Working data:
━━━━━━━━
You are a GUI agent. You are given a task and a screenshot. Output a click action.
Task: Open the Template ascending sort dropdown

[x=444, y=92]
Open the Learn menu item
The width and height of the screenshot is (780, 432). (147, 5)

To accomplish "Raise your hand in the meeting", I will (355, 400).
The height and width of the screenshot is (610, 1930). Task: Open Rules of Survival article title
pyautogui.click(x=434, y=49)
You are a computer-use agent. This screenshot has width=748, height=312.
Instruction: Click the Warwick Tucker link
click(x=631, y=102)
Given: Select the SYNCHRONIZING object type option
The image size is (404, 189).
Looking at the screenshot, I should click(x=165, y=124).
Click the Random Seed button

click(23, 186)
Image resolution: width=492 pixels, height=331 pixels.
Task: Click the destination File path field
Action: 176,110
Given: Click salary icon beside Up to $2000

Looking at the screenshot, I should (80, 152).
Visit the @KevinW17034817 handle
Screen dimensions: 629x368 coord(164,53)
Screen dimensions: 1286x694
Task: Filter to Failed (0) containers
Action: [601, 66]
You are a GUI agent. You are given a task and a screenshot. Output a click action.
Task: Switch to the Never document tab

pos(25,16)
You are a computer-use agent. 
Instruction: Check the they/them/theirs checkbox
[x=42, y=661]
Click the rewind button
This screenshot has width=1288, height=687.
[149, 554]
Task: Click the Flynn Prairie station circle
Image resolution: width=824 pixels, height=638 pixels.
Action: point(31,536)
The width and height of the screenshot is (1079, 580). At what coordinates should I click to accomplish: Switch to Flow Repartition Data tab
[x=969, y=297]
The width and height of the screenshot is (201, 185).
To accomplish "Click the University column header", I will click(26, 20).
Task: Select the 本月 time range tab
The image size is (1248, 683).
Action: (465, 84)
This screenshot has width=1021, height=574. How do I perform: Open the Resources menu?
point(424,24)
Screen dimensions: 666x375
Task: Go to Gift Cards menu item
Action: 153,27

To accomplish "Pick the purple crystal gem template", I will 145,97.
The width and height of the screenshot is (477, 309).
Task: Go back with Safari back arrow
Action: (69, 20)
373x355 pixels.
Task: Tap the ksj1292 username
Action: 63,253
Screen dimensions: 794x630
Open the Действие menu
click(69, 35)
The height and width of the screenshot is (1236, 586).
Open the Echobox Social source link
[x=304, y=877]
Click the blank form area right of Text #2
━━━━━━━━
Would you restate each line of the material above word for word?

Task output:
You are a GUI agent. You are given a task and a screenshot. Output a click action.
Task: Open the Template ascending sort dropdown

[x=444, y=92]
Open the Learn menu item
The width and height of the screenshot is (780, 432). (147, 5)

To accomplish "Raise your hand in the meeting", I will (355, 400).
The height and width of the screenshot is (610, 1930). Task: Open Rules of Survival article title
pyautogui.click(x=434, y=49)
You are a computer-use agent. This screenshot has width=748, height=312.
Instruction: Click the Warwick Tucker link
click(x=631, y=102)
Given: Select the SYNCHRONIZING object type option
The image size is (404, 189).
Looking at the screenshot, I should click(x=165, y=124).
Click the Random Seed button

click(23, 186)
Image resolution: width=492 pixels, height=331 pixels.
Task: Click the destination File path field
Action: 176,110
Given: Click salary icon beside Up to $2000

Looking at the screenshot, I should (80, 152).
Visit the @KevinW17034817 handle
Screen dimensions: 629x368 coord(164,53)
Screen dimensions: 1286x694
Task: Filter to Failed (0) containers
Action: [601, 66]
You are a GUI agent. You are given a task and a screenshot. Output a click action.
Task: Switch to the Never document tab

pos(25,16)
You are a computer-use agent. 
Instruction: Check the they/them/theirs checkbox
[x=42, y=661]
Click the rewind button
This screenshot has width=1288, height=687.
[149, 554]
Task: Click the Flynn Prairie station circle
Image resolution: width=824 pixels, height=638 pixels.
Action: point(31,536)
The width and height of the screenshot is (1079, 580). At what coordinates should I click to accomplish: Switch to Flow Repartition Data tab
[x=969, y=297]
The width and height of the screenshot is (201, 185).
To accomplish "Click the University column header", I will click(26, 20).
Task: Select the 本月 time range tab
The image size is (1248, 683).
Action: (465, 84)
This screenshot has width=1021, height=574. How do I perform: Open the Resources menu?
point(424,24)
Screen dimensions: 666x375
Task: Go to Gift Cards menu item
Action: 153,27

To accomplish "Pick the purple crystal gem template", I will 145,97.
The width and height of the screenshot is (477, 309).
Task: Go back with Safari back arrow
Action: (69, 20)
373x355 pixels.
Task: Tap the ksj1292 username
Action: 63,253
Screen dimensions: 794x630
Open the Действие menu
click(69, 35)
The height and width of the screenshot is (1236, 586).
Open the Echobox Social source link
[x=304, y=877]
Click the blank form area right of Text #2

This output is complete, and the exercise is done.